● **WHAT NEEDS TO BE DONE**
Below are the records; count the lines in which "item" occurs and report only that number.
=== Begin Enclosure ===
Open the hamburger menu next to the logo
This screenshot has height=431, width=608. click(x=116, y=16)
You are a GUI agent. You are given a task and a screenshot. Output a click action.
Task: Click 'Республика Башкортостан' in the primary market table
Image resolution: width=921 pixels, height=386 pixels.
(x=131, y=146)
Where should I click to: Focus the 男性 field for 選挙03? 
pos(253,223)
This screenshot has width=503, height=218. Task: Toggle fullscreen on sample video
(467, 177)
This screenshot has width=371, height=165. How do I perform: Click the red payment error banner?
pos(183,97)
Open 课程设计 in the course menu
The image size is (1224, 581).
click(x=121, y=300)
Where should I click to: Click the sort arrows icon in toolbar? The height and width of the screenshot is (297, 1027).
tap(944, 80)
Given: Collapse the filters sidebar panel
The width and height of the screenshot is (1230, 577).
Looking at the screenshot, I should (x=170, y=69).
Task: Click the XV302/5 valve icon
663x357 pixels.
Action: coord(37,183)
=== End Enclosure ===
=== Begin Enclosure ===
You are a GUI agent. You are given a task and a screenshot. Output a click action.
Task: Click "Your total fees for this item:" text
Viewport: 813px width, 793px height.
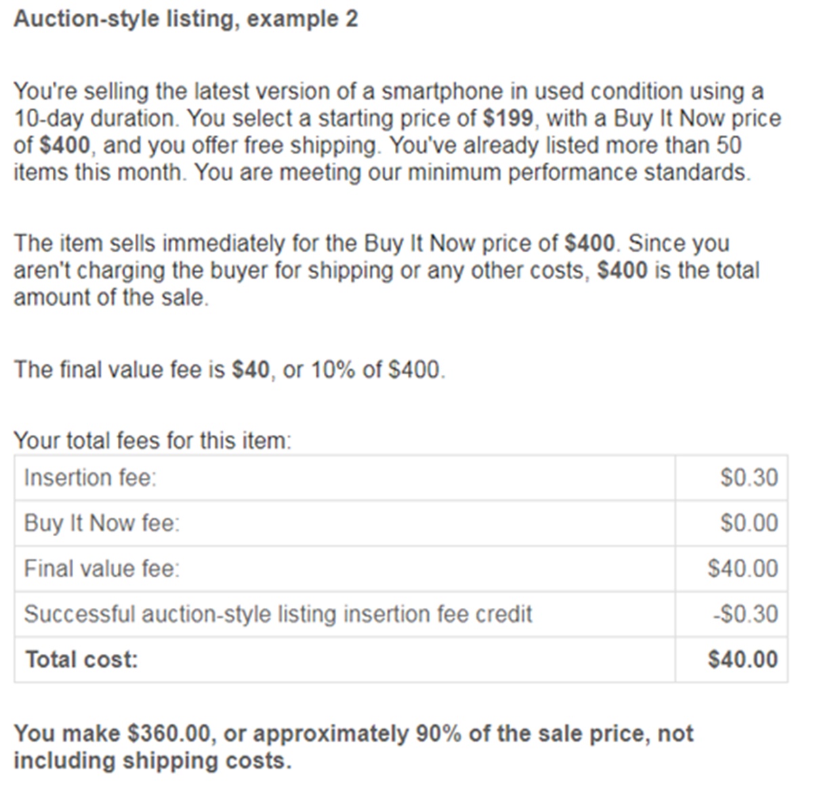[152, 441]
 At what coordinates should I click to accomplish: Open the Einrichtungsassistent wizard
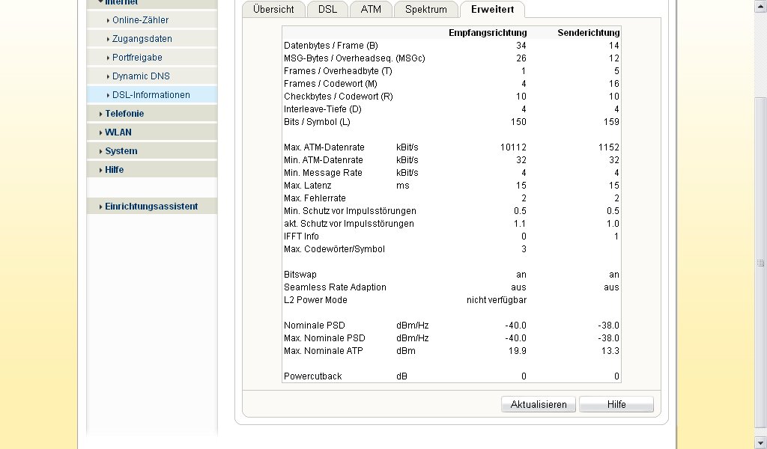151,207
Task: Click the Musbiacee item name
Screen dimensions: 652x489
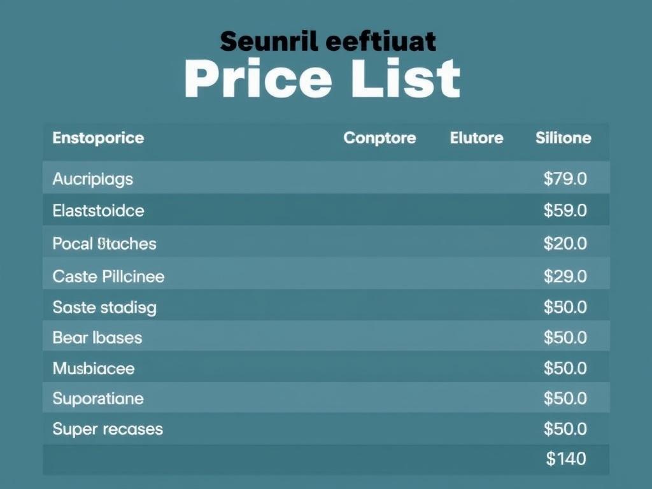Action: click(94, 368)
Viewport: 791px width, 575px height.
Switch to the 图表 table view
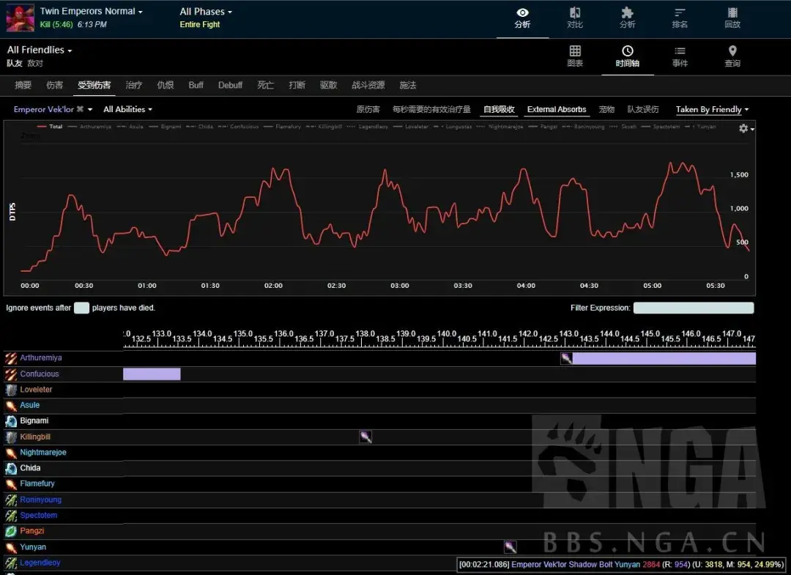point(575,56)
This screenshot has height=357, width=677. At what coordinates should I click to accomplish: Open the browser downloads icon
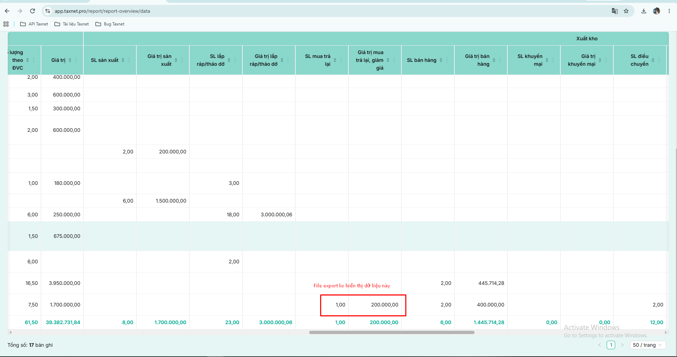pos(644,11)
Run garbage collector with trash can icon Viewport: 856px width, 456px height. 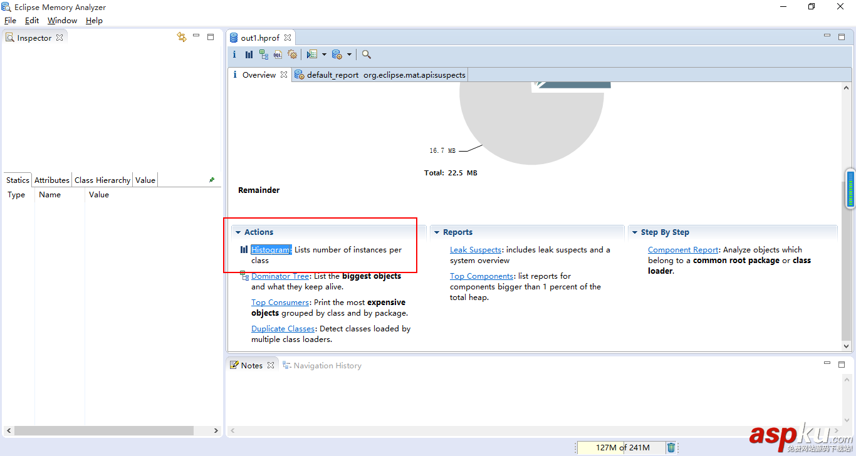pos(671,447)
=== End Enclosure ===
=== Begin Enclosure ===
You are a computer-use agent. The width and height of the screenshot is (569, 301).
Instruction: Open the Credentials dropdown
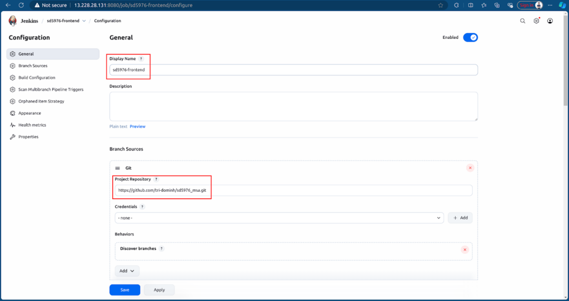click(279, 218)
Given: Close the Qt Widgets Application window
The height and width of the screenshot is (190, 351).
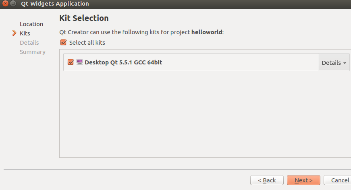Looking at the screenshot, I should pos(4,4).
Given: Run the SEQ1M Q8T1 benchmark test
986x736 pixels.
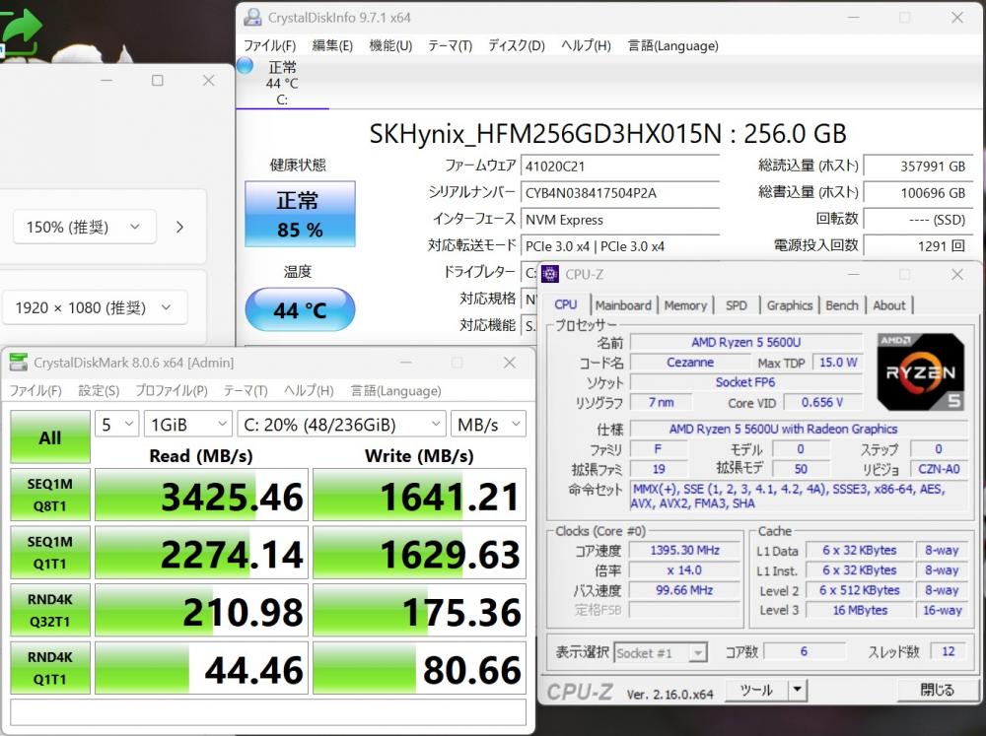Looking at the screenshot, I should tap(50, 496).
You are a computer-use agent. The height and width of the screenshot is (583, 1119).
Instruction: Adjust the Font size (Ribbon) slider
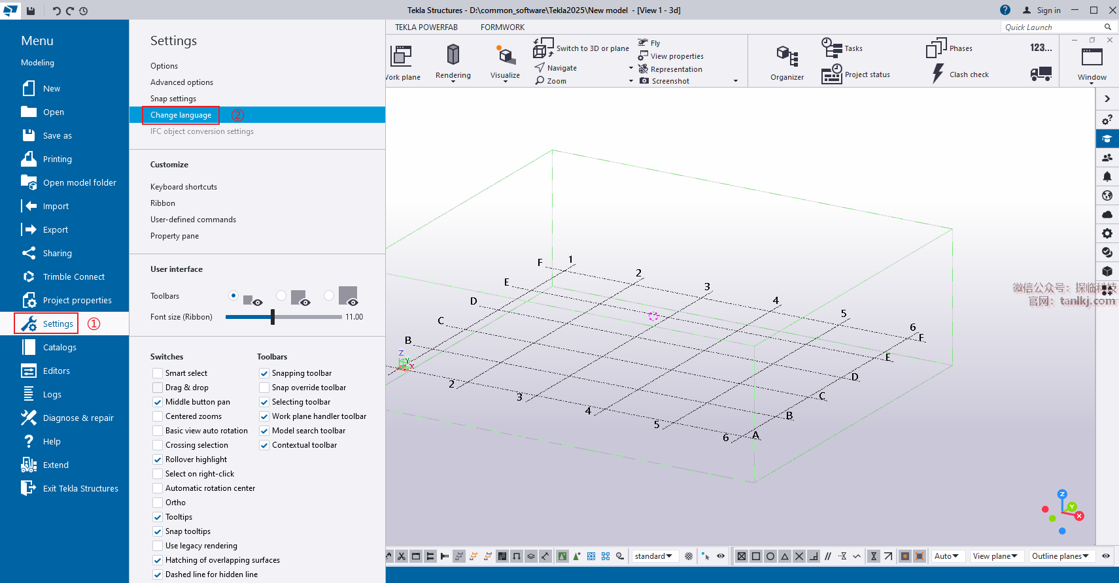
=== End Enclosure ===
● **ANSWER BELOW**
2